After intravenous injection of a nominal dose of 15 mg/kg to male and female mice, benzophenone was initially rapidly cleared from plasma, followed by a slower elimination phase. As with rats, fluctuations in mean plasma benzophenone concentration were observed in mice and were most likely due to enterohepatic recirculation.

Details on distribution in tissues:

not determined

Details on excretion:

If benzophenone does undergo enterohepatic recirculation, none of the known metabolites are good candidates for the source of recirculated benzophenone. It may be explained by reduction to benzhydrol, conjugate formation, biliary excretion, deconjugation by gut flora, reabsorption, and oxidation to benzophenone.

Toxicokinetic parametersopen allclose all

Metabolite characterisation studies

Metabolites identified:

not measured

Any other information on results incl. tables

For further details refer to the Tables 1 and 2 under the attached background information section

Applicant's summary and conclusion

Conclusions:

Interpretation of results (migrated information): no bioaccumulation potential based on study results
After intravenous injection of a nominal dose of 15 mg/kg to male and female mice, benzophenone was initially rapidly cleared from plasma, followed by a slower elimination phase. As with rats, fluctuations in mean plasma benzophenone concentration were observed in mice and were most likely due to enterohepatic recirculation. In mice, the AUCs were supralinear with respect to dose; as the dose was increased, the AUC/dose also increased. In rats, this parameter was more or less constant over the dose range. The nonlinearity in mice may be due to a first-pass effect of liver metabolism restricting the amount of benzophenone that gets into the general circulation. As the dose is increased, the first-pass metabolism becomes saturated. Mice appear to metabolize benzophenone more rapidly than rats; the doses are higher for mice, yet the half-lives and AUCs are smaller. As with rats, there were no obvious sex-related differences in noncompartmental pharmacokinetic parameter estimates for mice.

Executive summary:

A single dose of 15 mg/kg bw. of benzophenone were administered intravenously to male and female B6C3F1 mice. Concentrations of benzophenone were determined in plasma at various timepoints up to 24 hours after dosing.
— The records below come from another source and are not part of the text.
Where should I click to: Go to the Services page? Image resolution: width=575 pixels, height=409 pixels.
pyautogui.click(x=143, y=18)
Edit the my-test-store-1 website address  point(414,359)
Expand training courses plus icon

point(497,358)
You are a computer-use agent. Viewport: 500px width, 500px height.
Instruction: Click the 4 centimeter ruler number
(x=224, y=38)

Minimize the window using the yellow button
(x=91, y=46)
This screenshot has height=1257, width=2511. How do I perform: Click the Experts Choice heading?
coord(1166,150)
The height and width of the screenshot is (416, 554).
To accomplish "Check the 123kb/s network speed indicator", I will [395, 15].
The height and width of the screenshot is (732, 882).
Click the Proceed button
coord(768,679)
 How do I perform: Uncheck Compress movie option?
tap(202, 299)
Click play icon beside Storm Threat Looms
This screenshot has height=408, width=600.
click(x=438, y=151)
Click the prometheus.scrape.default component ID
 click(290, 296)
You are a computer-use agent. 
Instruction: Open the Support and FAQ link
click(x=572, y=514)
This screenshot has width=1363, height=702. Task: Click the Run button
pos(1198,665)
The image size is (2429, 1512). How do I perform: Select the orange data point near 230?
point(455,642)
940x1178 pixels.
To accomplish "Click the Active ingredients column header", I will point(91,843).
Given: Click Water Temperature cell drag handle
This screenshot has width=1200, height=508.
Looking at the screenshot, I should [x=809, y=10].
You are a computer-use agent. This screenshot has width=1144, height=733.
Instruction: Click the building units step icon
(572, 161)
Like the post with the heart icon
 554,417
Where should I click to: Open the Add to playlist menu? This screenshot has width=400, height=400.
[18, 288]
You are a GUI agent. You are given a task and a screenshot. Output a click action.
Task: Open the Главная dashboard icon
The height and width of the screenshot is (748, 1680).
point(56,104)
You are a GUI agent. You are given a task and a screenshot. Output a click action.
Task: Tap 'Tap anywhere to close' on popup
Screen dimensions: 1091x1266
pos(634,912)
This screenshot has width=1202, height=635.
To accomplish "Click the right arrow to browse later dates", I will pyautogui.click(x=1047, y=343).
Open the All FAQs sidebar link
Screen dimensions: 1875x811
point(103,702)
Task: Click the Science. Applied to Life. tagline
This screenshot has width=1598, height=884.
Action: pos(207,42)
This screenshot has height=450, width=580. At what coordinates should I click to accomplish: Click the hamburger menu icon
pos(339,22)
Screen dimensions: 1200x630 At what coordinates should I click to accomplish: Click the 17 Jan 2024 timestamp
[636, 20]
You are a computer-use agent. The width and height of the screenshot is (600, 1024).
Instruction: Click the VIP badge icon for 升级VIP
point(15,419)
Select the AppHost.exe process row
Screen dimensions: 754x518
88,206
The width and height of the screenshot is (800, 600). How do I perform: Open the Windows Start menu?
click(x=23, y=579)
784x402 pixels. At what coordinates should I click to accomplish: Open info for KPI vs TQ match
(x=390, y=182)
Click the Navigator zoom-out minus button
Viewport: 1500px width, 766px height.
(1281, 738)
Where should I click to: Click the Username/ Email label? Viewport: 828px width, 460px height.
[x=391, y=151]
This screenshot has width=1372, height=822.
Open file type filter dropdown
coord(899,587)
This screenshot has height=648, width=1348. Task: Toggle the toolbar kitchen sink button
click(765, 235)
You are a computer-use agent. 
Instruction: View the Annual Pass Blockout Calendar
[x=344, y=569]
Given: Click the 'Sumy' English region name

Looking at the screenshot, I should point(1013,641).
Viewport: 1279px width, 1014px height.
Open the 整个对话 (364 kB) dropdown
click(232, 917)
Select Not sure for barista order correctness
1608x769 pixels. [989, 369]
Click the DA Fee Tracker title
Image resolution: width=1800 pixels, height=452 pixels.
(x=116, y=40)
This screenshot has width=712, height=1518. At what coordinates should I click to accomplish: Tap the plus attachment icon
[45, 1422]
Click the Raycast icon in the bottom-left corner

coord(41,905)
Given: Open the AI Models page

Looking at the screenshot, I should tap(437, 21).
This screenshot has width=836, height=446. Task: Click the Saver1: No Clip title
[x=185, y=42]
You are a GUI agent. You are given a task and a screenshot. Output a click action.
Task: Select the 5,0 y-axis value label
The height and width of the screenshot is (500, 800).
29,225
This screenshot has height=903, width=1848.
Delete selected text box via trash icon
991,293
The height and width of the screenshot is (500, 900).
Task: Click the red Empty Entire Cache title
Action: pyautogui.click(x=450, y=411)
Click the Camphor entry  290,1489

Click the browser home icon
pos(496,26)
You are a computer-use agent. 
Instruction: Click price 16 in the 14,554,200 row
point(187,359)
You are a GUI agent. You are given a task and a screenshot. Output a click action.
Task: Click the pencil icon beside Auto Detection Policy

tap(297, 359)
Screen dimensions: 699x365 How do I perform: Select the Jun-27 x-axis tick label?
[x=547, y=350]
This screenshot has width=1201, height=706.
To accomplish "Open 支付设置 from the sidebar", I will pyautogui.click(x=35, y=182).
Bioavailability of benzophenone in male and female mice is 50% or less. AUC/Dose, kelim, and t½ elim are dose dependent in mice, with similar dependency for males and females. There was a great deal of fluctuation in plasma benzophenone concentrations at later time points, with clear secondary and even tertiary increases in concentration at all doses tested, regardless of the route of administration. The nonlinearity in mice may be due to a first-pass effect of liver metabolism restricting the amount of benzophenone that gets into the general circulation.